TRY IT: Repeat the listing below line by line, exactly, leaving its pictures behind.
--- MATERIAL PROVIDED Enclosed Below ---
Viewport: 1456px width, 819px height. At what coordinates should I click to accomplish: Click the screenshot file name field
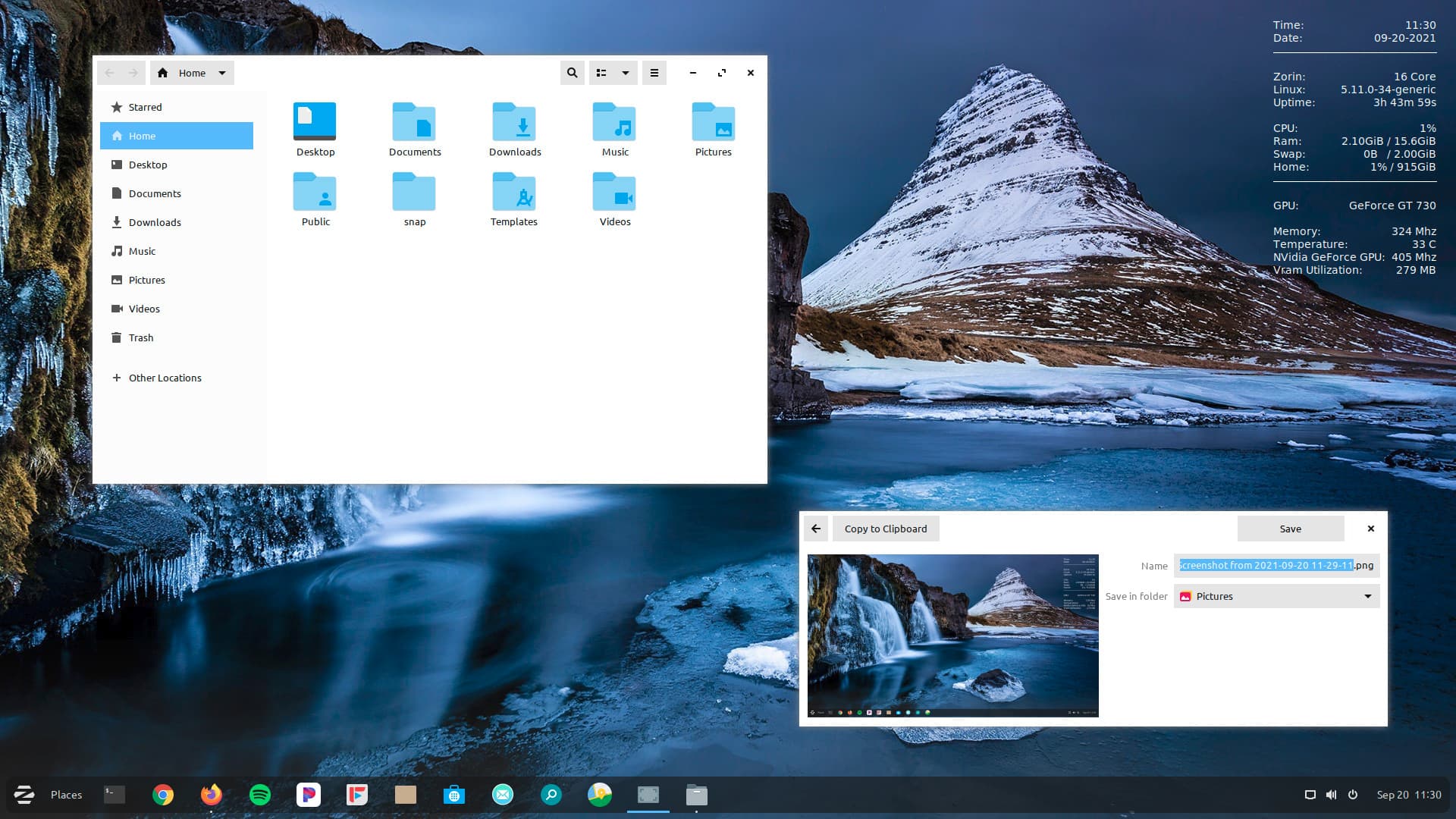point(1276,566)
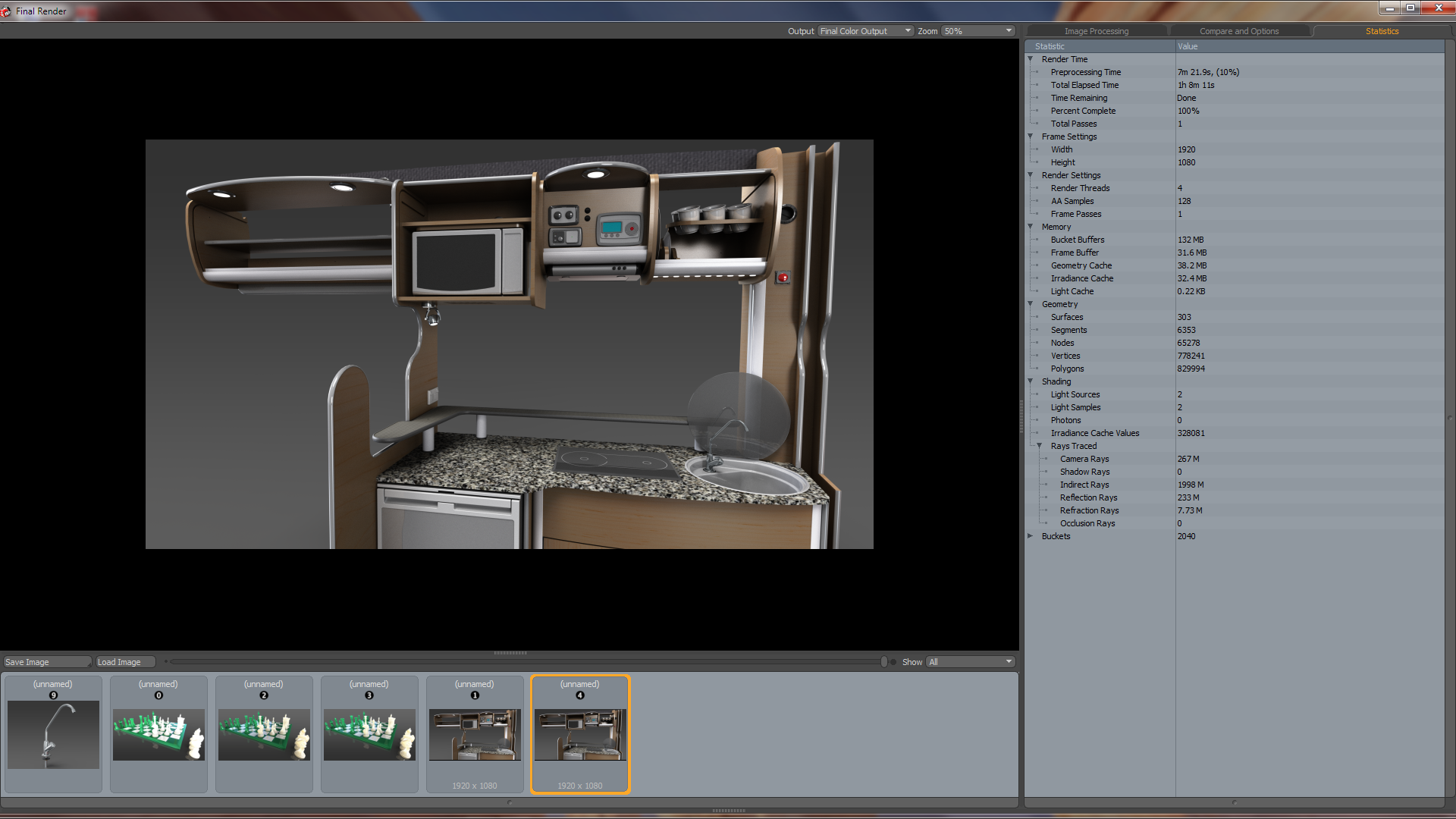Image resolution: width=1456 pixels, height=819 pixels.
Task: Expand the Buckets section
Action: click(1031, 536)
--- End of Enclosed MATERIAL PROVIDED ---
RESPONSE:
Viewport: 1456px width, 819px height. At what coordinates should I click to accomplish: Click the screenshot file name field
point(1276,566)
Image resolution: width=1456 pixels, height=819 pixels.
Task: Expand the Buckets section
Action: click(1031, 536)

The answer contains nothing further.